Глава II. САМОДЕРЖАВНАЯ ВЛАСТЬ: ИНВЕРСИЯ ЗНАКОВ, НОРМ И ЦЕННОСТЕЙ

[На Западе] король оставался королем, а пастырь – пастырем. Пастырь оставался человеком, осуществляющим мистическую власть, король – тем, кто осуществлял власть имперскую. <…> Этот водораздел – серьезная историческая проблема, а лично для меня – загадка <…>. Мне представляется, что если мы бросим взгляд на восточное христианство, то увидим здесь совсем другие процессы и другой тип развития; гораздо большее взаимопроникновение обеих властей, быть может, даже утрату самобытности каждой из них.
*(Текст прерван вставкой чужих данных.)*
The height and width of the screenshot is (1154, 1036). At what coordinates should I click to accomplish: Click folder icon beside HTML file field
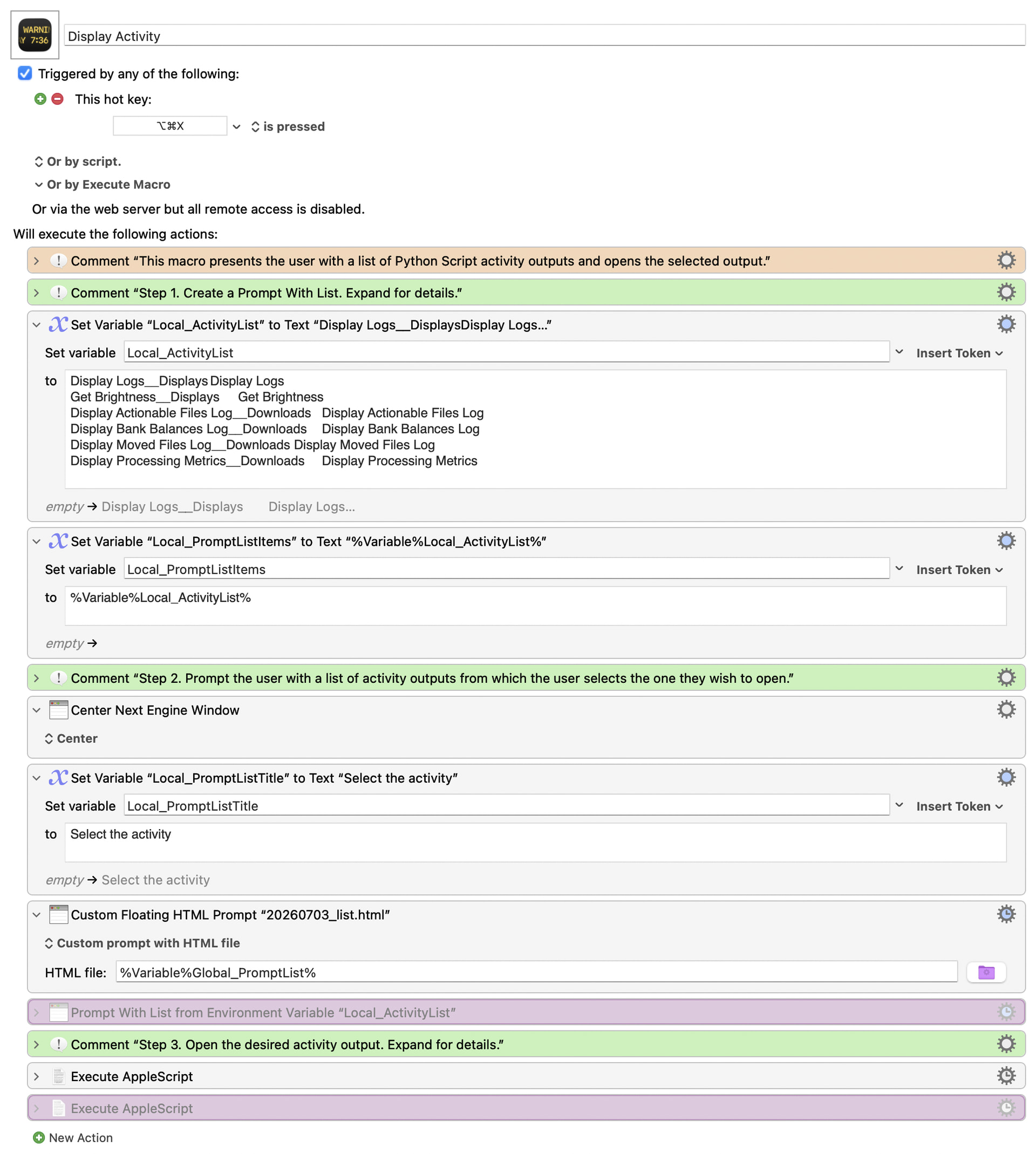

Мишель Фуко. Лекция 15 февраля 1978 года

Как явствует из эпиграфа, Фуко видит загадку именно в западной цивилизации. Отвергая привычное представление об очевидности различия между светской и духовной властью, Фуко применяет прием остранения в отношении западной истории, чтобы сделать ее более понятной. Впрочем, попытка осмыслить, как на русской почве соотносится власть над душами, с одной стороны, и власть над телами и вещами – с другой, восходит к западной традиции. Русская политическая теология, вернее, то, что перешло из православного богословия в структурную идентичность концепции самодержавного правления, по-настоящему самобытно. Объект действий и устремлений этой идеологии один – спасение. Мистическое и имперское сливаются в ней воедино. Через эту самобытность мы, может быть, лучше поймем «загадку» двух властей на Западе.

КАК РЕКОНСТРУИРОВАТЬ МИР, КАНУВШИЙ В НЕБЫТИЕ?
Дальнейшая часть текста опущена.